Ich stellte vor und fügte hinzu:
„Mit ihm werden Sie am wenigsten Mühe haben.“
„Ich hoffe, im Gegenteil, Baronin, Ihnen Mühen abnehmen zu können,“ erwiderte Töns und setzte sich mit einer kurzen Verbeugung zu Inge. Im selben Augenblick erschien Rolf, der sich mit Hilfe des Dieners schnell angezogen hatte.
„Ich hatte ja keine Ahnung ...“, sagte er und begrüßte sie in der gleichen Form wie Töns.
„Wovon hatten Sie keine Ahnung?“ fragte Frau Inge, obschon sie wie wir wußte, was gemeint war. Denn wenn er sich auch von Frau Inge ein anderes Bild als Frida gemacht hatte — so hatte er sie sich bestimmt nicht vorgestellt. Und daß ihn der Takt davon abhielt, ihr in dem kostbaren Seidenmantel gegenüberzutreten, dessen Zweck es grade war, auf Frauen zu wirken, zeigte deutlich seine Einstellung.
Rolfs nicht einfache Antwort auf Frau Inges Frage lautete:
„Daß Sie es sind.“
Sie lächelte und meinte:
„Das besagt nicht viel.“
Schließlich erschien auch Karl Theodor Timm. Er trug ein blauseidenes Hausjackett und die Scherbe im Auge.
„Schau an!“ sagte er, noch ehe ich ihn vorstellen konnte. „Sie also sind von Linggen?“ — Er besah sie etwa, wie man ein neues Stück Möbel betrachtet, von dem man weiß, daß man es täglich ein paarmal zu Gesicht bekommen wird.
Jetzt erst nannte ich seinen Namen.
„Ich weiß,“ sagte sie. „So ein Gesicht vergißt man nicht — zumal, wenn man ihm im Ausland begegnet. — War es nicht in Buenos Aires? — Oder ...? Halt! es kann auch zwei Jahre später in Yokohama gewesen sein.“
„Schon möglich!“ erwiderte Timm. „Was hatten Sie denn in Yokohama zu suchen?“
„Ich begleitete meinen Vater in einer diplomatischen Mission. Leider war ich noch ein halbes Kind und habe daher nicht viel davon gehabt.“
„Und nach Yokohama ausgerechnet zu uns?“ fragte Timm grinsend.

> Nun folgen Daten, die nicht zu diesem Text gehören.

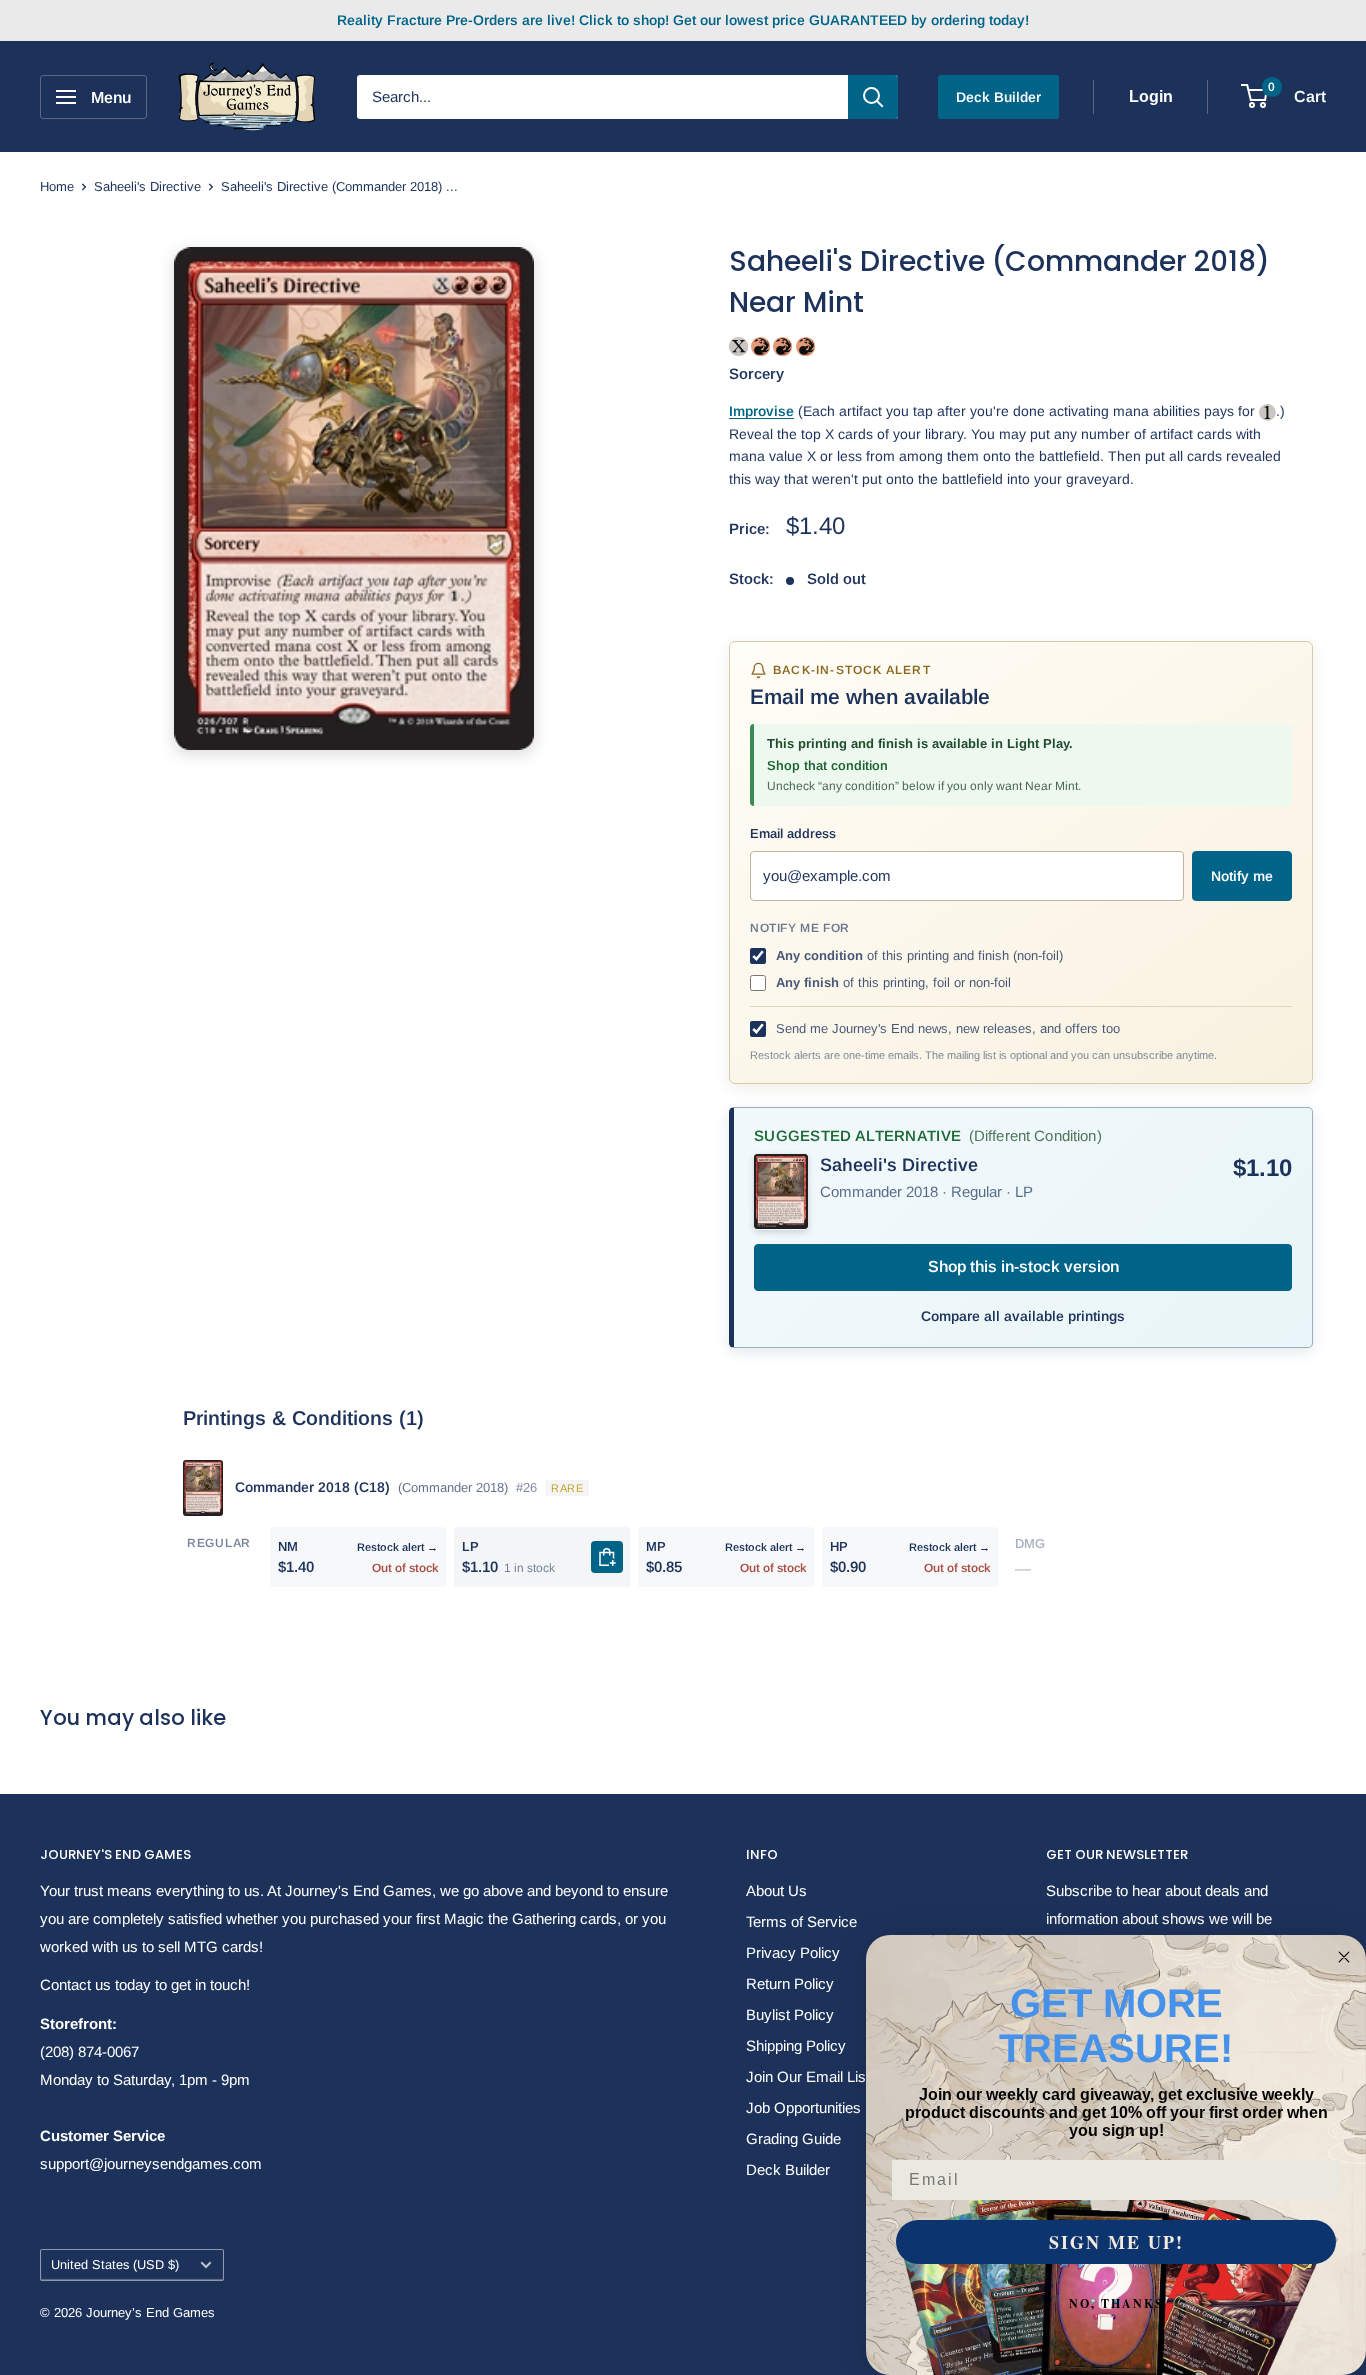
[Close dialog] (1344, 1957)
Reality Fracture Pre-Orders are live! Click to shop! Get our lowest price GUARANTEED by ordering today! (683, 20)
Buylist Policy (790, 2014)
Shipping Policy (796, 2045)
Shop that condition (827, 765)
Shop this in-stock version (1023, 1266)
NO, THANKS (1116, 2303)
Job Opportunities (803, 2107)
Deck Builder (998, 97)
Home (57, 186)
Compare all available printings (1023, 1316)
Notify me (1242, 876)
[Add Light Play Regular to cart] (607, 1557)
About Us (776, 1890)
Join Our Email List (808, 2076)
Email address (793, 833)
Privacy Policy (793, 1952)
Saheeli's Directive (147, 186)
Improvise (761, 411)
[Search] (873, 97)
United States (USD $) (115, 2264)
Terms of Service (801, 1921)
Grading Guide (793, 2138)
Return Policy (790, 1983)
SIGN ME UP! (1116, 2242)
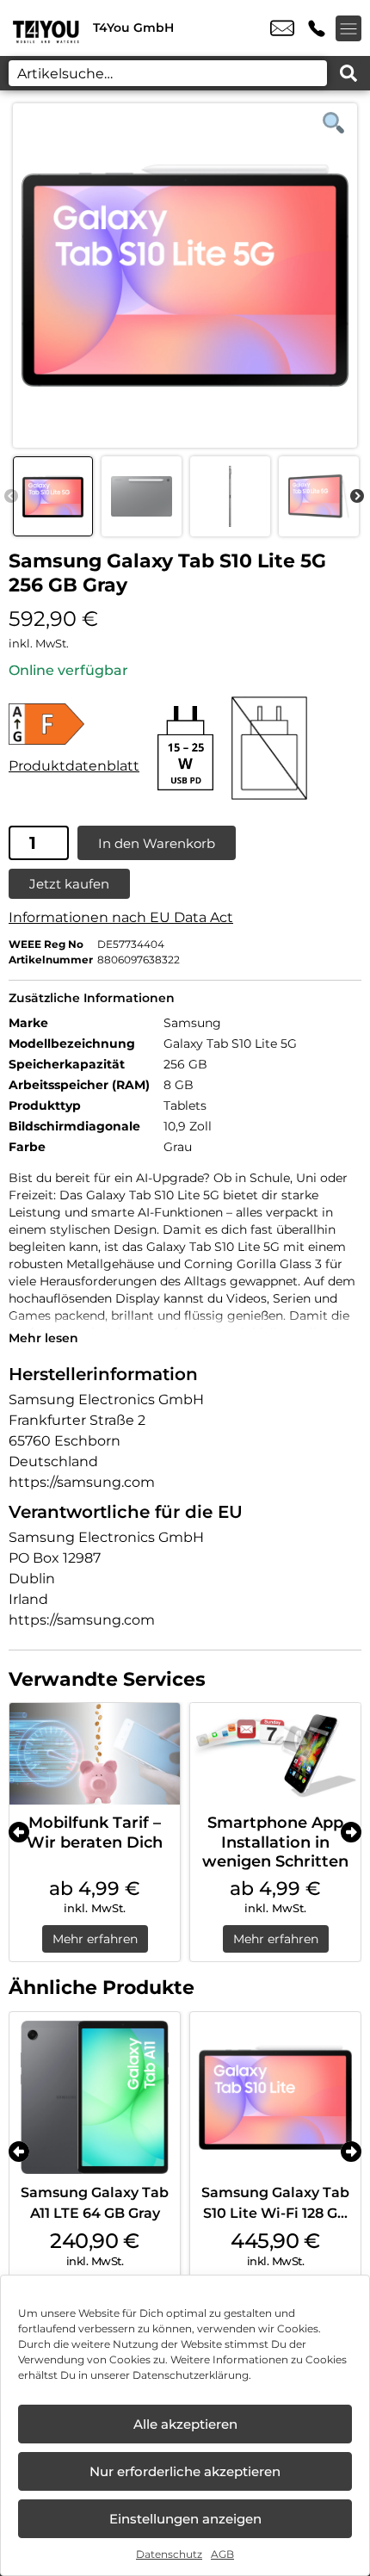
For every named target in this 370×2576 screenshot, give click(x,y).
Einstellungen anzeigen (185, 2519)
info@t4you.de (282, 28)
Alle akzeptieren (185, 2424)
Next (357, 496)
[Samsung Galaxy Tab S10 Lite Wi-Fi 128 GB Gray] (275, 2097)
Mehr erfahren (95, 1939)
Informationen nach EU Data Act (121, 917)
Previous (11, 496)
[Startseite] (46, 28)
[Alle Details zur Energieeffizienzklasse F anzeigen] (74, 724)
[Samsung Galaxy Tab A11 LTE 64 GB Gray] (94, 2097)
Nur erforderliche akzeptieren (185, 2471)
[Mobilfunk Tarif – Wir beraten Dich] (94, 1754)
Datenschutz (169, 2554)
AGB (222, 2554)
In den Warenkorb (156, 843)
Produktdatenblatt (74, 766)
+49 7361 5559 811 (317, 28)
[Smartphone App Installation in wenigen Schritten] (275, 1754)
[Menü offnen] (348, 28)
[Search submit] (348, 73)
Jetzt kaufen (69, 884)
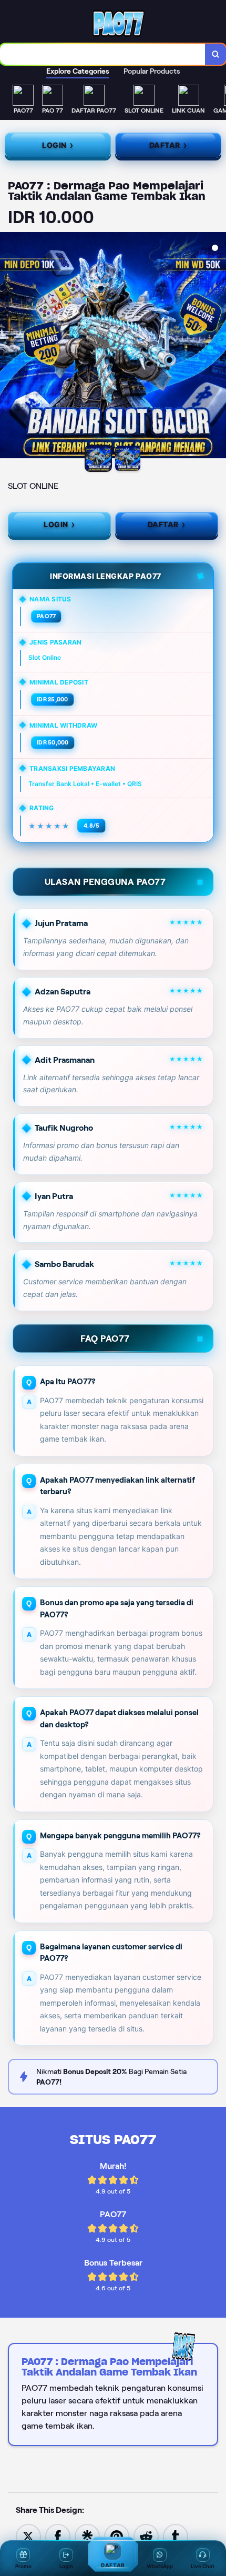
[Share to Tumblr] (175, 2535)
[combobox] (103, 54)
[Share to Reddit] (146, 2535)
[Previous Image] (8, 347)
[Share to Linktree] (87, 2535)
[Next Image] (217, 347)
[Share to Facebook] (57, 2535)
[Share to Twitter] (28, 2535)
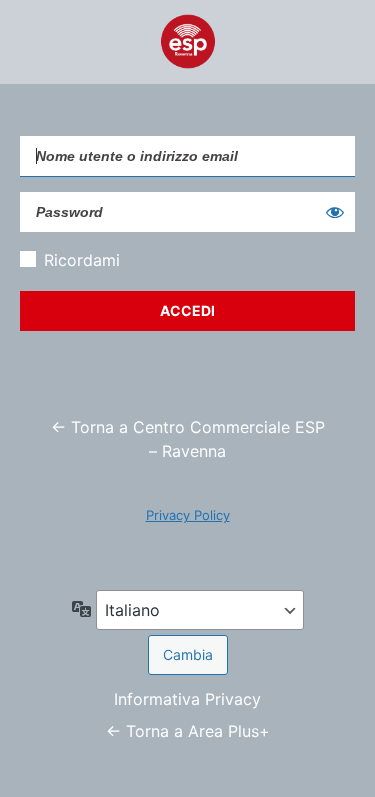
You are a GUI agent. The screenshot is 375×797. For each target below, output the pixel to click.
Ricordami (82, 260)
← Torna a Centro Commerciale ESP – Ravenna (188, 439)
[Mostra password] (335, 212)
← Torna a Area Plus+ (188, 731)
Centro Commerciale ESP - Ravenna (188, 42)
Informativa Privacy (187, 699)
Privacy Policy (188, 515)
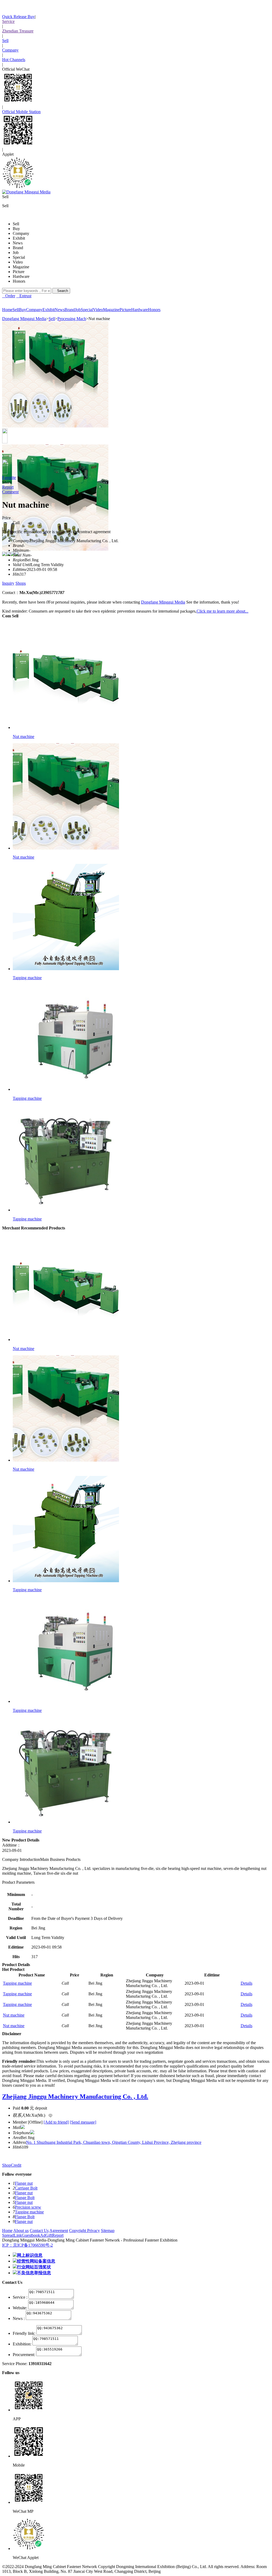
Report (8, 487)
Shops (20, 583)
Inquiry (8, 583)
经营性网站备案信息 (36, 2261)
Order (8, 296)
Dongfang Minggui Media (24, 318)
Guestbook (31, 2235)
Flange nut (24, 2183)
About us (21, 2230)
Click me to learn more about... (222, 611)
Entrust (23, 296)
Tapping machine (27, 977)
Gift (48, 2235)
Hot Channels (13, 59)
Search (61, 291)
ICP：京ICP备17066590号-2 (27, 2245)
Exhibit (19, 238)
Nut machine (23, 736)
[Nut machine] (66, 727)
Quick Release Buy (18, 16)
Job (16, 252)
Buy (16, 228)
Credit (16, 2165)
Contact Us (39, 2230)
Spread (8, 2235)
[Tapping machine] (66, 968)
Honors (19, 281)
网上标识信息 (29, 2255)
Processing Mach (71, 318)
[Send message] (83, 2122)
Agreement (58, 2230)
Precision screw (28, 2207)
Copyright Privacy (84, 2230)
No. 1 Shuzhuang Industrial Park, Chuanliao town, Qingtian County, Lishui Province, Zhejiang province (113, 2142)
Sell (5, 40)
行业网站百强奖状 (34, 2267)
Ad (42, 2235)
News (18, 243)
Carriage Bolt (26, 2188)
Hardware (21, 276)
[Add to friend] (56, 2122)
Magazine (21, 267)
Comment (10, 492)
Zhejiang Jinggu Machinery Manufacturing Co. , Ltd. (75, 2096)
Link (18, 2235)
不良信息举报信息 (34, 2273)
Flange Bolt (25, 2197)
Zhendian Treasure (17, 31)
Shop (6, 2165)
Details (246, 1983)
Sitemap (107, 2230)
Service (8, 21)
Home (7, 2230)
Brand (18, 247)
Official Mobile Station (21, 111)
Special (19, 257)
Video (18, 262)
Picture (18, 271)
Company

„Dazwischen liegt mancherlei,“ erwiderte Inge.
„Und nicht viel Angenehmes,“ ergänzte ich, in der Hoffnung, dem Gespräch eine andere Richtung zu geben. Aber Timm war wißbegierig:
„Immerhin von Yokohama bis zu uns ist ein weiter Weg.“
„Den ich Ihnen später vielleicht einmal erzählen werde,“ entgegnete Frau Inge. „Im Augenblick aber nicht.“
Ich erklärte, daß dazu auch keinerlei Veranlassung vorläge und daß für uns viel wichtiger wäre zu erfahren, ob sie nach nunmehriger Inaugenscheinnahme der fünf Junggesellen bereit sei, den ihr angetragenen Posten zu übernehmen.
Inge antwortete zunächst ausweichend:
„In einem Punkte will ich die Wißbegier Meister Timms befriedigen. Was allein im Leben für mich noch Reiz hat“, — wir horchten auf, Etville ganz besonders — „ist der Versuch oder der Sport — oder wie sonst Sie es nennen wollen — ungewöhnliche Situationen zu schaffen und ihrer Herr zu werden.“
„Dann sind Sie am richtigen Platz,“ sagte Rolf — weniger aus Ueberzeugung als aus dem Wunsch heraus, Frau Inge zu halten.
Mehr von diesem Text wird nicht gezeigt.